[[ DATASET CONTENT, beginning ]]
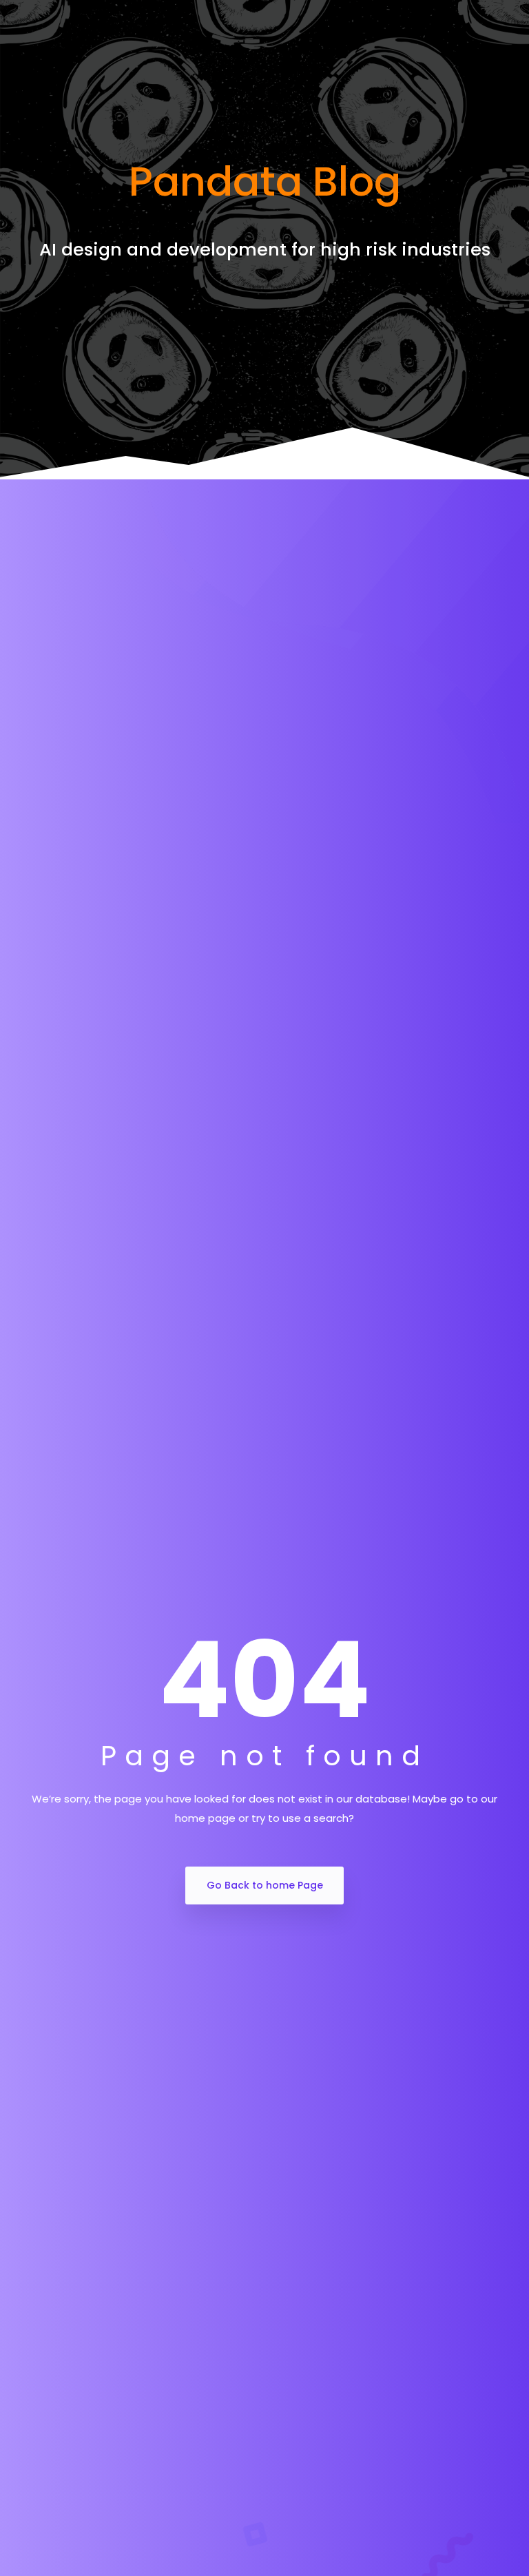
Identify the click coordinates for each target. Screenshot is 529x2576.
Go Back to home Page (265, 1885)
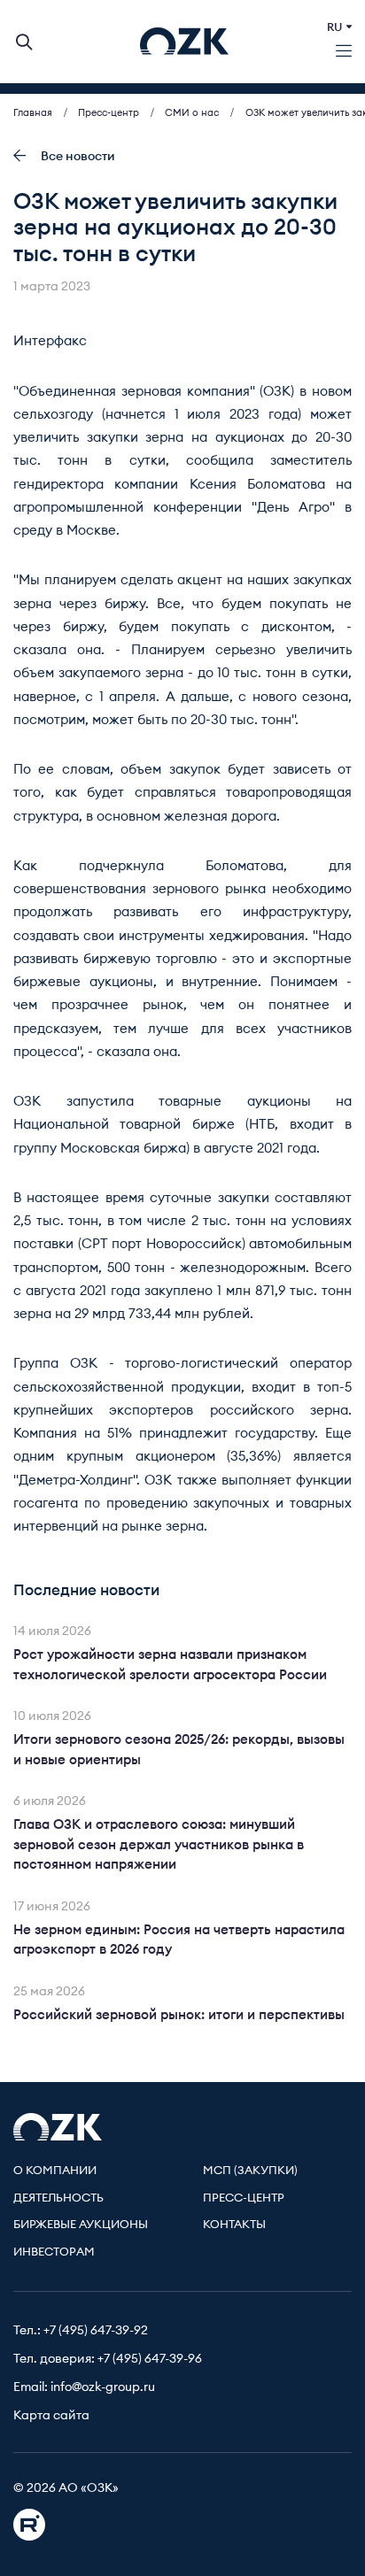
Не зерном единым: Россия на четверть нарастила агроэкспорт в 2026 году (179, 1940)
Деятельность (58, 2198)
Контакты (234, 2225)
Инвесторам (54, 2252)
[[ DATASET CONTENT, end ]]
TASK STATEMENT: Transcribe the records above exactly, skipping pictures.

SOLUTION TO THIS EXERCISE:
Identify the click coordinates for each target. Screenshot is 529x2576.
Go Back to home Page (265, 1885)
Не зерном единым: Россия на четверть нарастила агроэкспорт в 2026 году (179, 1940)
Деятельность (58, 2198)
Контакты (234, 2225)
Инвесторам (54, 2252)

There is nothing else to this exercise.